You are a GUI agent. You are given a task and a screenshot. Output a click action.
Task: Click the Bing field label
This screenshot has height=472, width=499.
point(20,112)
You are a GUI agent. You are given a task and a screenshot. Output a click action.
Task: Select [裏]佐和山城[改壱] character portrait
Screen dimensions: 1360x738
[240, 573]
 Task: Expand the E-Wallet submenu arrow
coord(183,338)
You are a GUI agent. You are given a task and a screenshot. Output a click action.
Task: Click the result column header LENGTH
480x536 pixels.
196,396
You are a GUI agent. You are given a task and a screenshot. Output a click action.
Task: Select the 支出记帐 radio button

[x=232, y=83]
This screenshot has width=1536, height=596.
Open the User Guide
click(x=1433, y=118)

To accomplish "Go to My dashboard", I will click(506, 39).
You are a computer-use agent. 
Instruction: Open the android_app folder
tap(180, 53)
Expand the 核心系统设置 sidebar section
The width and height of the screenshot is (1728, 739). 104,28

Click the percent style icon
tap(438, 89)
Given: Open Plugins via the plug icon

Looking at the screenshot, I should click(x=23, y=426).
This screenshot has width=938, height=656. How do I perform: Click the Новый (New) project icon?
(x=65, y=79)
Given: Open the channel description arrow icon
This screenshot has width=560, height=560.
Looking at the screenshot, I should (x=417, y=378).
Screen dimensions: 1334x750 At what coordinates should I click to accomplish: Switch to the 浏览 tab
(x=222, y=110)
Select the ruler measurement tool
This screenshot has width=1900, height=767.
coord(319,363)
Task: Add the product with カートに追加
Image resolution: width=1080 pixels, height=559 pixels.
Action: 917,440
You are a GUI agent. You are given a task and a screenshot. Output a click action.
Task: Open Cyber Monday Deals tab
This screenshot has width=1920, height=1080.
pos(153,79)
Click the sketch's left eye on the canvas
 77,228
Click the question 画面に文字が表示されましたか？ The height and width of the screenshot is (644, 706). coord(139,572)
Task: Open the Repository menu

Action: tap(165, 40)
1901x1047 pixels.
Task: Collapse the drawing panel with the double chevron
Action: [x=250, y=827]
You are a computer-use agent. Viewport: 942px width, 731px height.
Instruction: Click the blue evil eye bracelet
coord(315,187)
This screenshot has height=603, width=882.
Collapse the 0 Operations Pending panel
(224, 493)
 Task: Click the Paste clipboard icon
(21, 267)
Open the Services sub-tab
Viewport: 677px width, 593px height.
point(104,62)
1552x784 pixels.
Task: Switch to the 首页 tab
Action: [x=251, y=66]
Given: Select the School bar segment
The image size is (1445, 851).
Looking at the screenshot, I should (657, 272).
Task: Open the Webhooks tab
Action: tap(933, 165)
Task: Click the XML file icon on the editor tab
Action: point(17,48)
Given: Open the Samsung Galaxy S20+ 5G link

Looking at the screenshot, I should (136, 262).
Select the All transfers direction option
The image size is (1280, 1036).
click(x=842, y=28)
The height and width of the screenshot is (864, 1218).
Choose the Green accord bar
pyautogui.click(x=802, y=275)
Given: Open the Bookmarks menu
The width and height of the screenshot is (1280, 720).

▶ [What to work on] Using the exact wording, write out all of the records.

▶ [Solution to this exercise]
You are a GUI agent. You are given a task and a screenshot. Output a click action.
Task: Click the Bing field label
This screenshot has height=472, width=499.
point(20,112)
You are a GUI agent. You are given a task and a screenshot. Output a click action.
Task: Select [裏]佐和山城[改壱] character portrait
Screen dimensions: 1360x738
[240, 573]
 Task: Expand the E-Wallet submenu arrow
coord(183,338)
You are a GUI agent. You are given a task and a screenshot. Output a click action.
Task: Click the result column header LENGTH
480x536 pixels.
196,396
You are a GUI agent. You are given a task and a screenshot. Output a click action.
Task: Select the 支出记帐 radio button

[x=232, y=83]
This screenshot has width=1536, height=596.
Open the User Guide
click(x=1433, y=118)

To accomplish "Go to My dashboard", I will click(506, 39).
You are a computer-use agent. 
Instruction: Open the android_app folder
tap(180, 53)
Expand the 核心系统设置 sidebar section
The width and height of the screenshot is (1728, 739). 104,28

Click the percent style icon
tap(438, 89)
Given: Open Plugins via the plug icon

Looking at the screenshot, I should click(x=23, y=426).
This screenshot has width=938, height=656. How do I perform: Click the Новый (New) project icon?
(x=65, y=79)
Given: Open the channel description arrow icon
This screenshot has width=560, height=560.
Looking at the screenshot, I should (x=417, y=378).
Screen dimensions: 1334x750 At what coordinates should I click to accomplish: Switch to the 浏览 tab
(x=222, y=110)
Select the ruler measurement tool
This screenshot has width=1900, height=767.
coord(319,363)
Task: Add the product with カートに追加
Image resolution: width=1080 pixels, height=559 pixels.
Action: 917,440
You are a GUI agent. You are given a task and a screenshot. Output a click action.
Task: Open Cyber Monday Deals tab
This screenshot has width=1920, height=1080.
pos(153,79)
Click the sketch's left eye on the canvas
 77,228
Click the question 画面に文字が表示されましたか？ The height and width of the screenshot is (644, 706). coord(139,572)
Task: Open the Repository menu

Action: tap(165, 40)
1901x1047 pixels.
Task: Collapse the drawing panel with the double chevron
Action: [x=250, y=827]
You are a computer-use agent. Viewport: 942px width, 731px height.
Instruction: Click the blue evil eye bracelet
coord(315,187)
This screenshot has height=603, width=882.
Collapse the 0 Operations Pending panel
(224, 493)
 Task: Click the Paste clipboard icon
(21, 267)
Open the Services sub-tab
Viewport: 677px width, 593px height.
point(104,62)
1552x784 pixels.
Task: Switch to the 首页 tab
Action: [x=251, y=66]
Given: Select the School bar segment
The image size is (1445, 851).
Looking at the screenshot, I should (657, 272).
Task: Open the Webhooks tab
Action: tap(933, 165)
Task: Click the XML file icon on the editor tab
Action: point(17,48)
Given: Open the Samsung Galaxy S20+ 5G link

Looking at the screenshot, I should (136, 262).
Select the All transfers direction option
The image size is (1280, 1036).
click(x=842, y=28)
The height and width of the screenshot is (864, 1218).
Choose the Green accord bar
pyautogui.click(x=802, y=275)
Given: Open the Bookmarks menu
The width and height of the screenshot is (1280, 720).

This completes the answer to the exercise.